> _Job_: Copy every line of the records below without changing a single character.

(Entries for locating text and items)

++++++

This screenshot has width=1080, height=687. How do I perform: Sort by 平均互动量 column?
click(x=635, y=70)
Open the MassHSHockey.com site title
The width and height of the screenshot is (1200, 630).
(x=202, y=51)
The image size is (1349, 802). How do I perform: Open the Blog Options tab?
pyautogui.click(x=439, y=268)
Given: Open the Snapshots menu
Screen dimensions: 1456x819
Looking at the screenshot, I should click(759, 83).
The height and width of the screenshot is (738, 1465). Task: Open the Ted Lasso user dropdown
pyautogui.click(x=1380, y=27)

++++++

> _Written reply_:
This screenshot has width=1080, height=687. How do I perform: Sort by 平均互动量 column?
click(x=635, y=70)
Open the MassHSHockey.com site title
The width and height of the screenshot is (1200, 630).
(x=202, y=51)
The image size is (1349, 802). How do I perform: Open the Blog Options tab?
pyautogui.click(x=439, y=268)
Given: Open the Snapshots menu
Screen dimensions: 1456x819
Looking at the screenshot, I should click(759, 83).
The height and width of the screenshot is (738, 1465). Task: Open the Ted Lasso user dropdown
pyautogui.click(x=1380, y=27)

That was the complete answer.